Book Launch: The End of the Gay Rights Revolution
This event is supported by the UCL Global Centre for Democratic Constitutionalism.
The End of the Gay Rights Revolution: Book Launch
Abstract
This event celebrates the launch of Ronan McCrea's The End of the Gay Rights Revolution: How Hubris and Overreach Threaten Gay Freedom (Polity, 2025).
About the Book
The gay rights movement in the West has succeeded beyond its wildest dreams – but this success seems suddenly fragile.
Ronan McCrea’s important book argues that this is no blip. Forces favourable to gay rights – such as the wider cultural shift towards greater sexual freedom – are weakening, while political developments, cultural changes and migration patterns mean that sources of opposition, both old and new, are gaining strength. The gay rights movement is ill-equipped to meet this challenge. Convinced that history is on its side, the movement has expanded its aims and made new enemies while refusing to consider whether elements of the sexual freedoms it fought for have had unforeseen downsides, including for gay people themselves.

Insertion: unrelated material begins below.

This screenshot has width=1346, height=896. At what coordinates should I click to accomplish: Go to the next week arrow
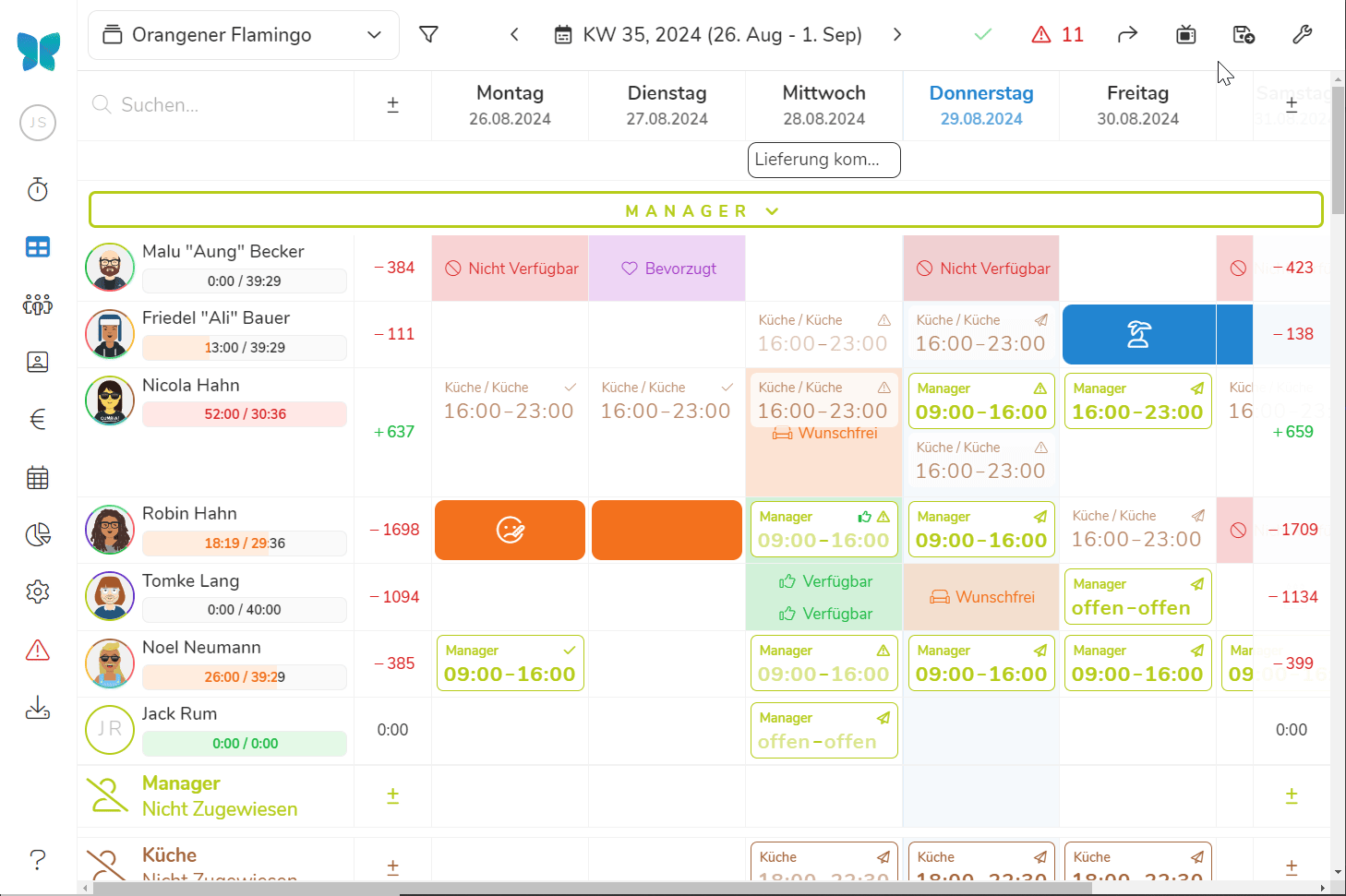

For the gay rights revolution to endure, a fundamental reconsideration of its goals, its history and its limits is required. Anyone wanting to understand the challenges faced by gay rights and the wider liberal project needs to read this timely warning.
About the Author
Ronan McCrea is Professor of Constitutional and European Law at UCL Laws and member of the UCL Global Centre for Democratic Constitutionalism. He has graduate degrees in law and political science and joined UCL in 2011. He was previously a lecturer in the School of Law at the University of Reading and a référendaire (judicial clerk) in the chambers of Advocate General Poiares Maduro at the European Court of Justice in Luxembourg. He was also a visiting professor at the Central European University in Budapest between 2010 and 2018and a Jean Monnet Fellow at the European University Institute in Florence from 2014-15. He is an Associate Academic Fellow of the Inner Temple.
He writes on the future of the European Union, the future of liberalism and the relationship between law and religion. His most recent book 'The End of the Gay Rights Revolution' was published in 2025 and assesses the threats to and limits of the freedoms won by the sexual revolution.
He is a member of the Bar of England and Wales where he was Prince of Wales Scholar of Gray’s Inn and the Bar of the Republic of Ireland. Before undertaking his doctorate, he completed pupillage at Matrix Chambers in London and worked as Legal Officer of the Refugee Legal Centre. He is a former associate counsel at the Brennan Center for Justice in New York, has advised several non-governmental organizations including Liberty, Oxfam and the National Secular Society and litigates cases in areas related to his expertise before the European Court of Human Rights. He is a regular columnist for The Irish Times newspaper on legal and EU matters.
About the GCDC
The Global Centre for Democratic Constitutionalism, based at the UCL Faculty of Laws, seeks to advance scholarly knowledge of democratic governance, the rule of law, and constitutionalism. As a research community with a global perspective, our key focus is understanding how to achieve constitutional resilience in electorally competitive political systems. We are currently supported by the Leverhulme Trust.
How to Attend
The event will hold at Waterstones, 82 Gower Street, WC1E 6EQ on Thursday, 30 October 2025 at 6pm. All are welcome to attend. No pre-booking is required.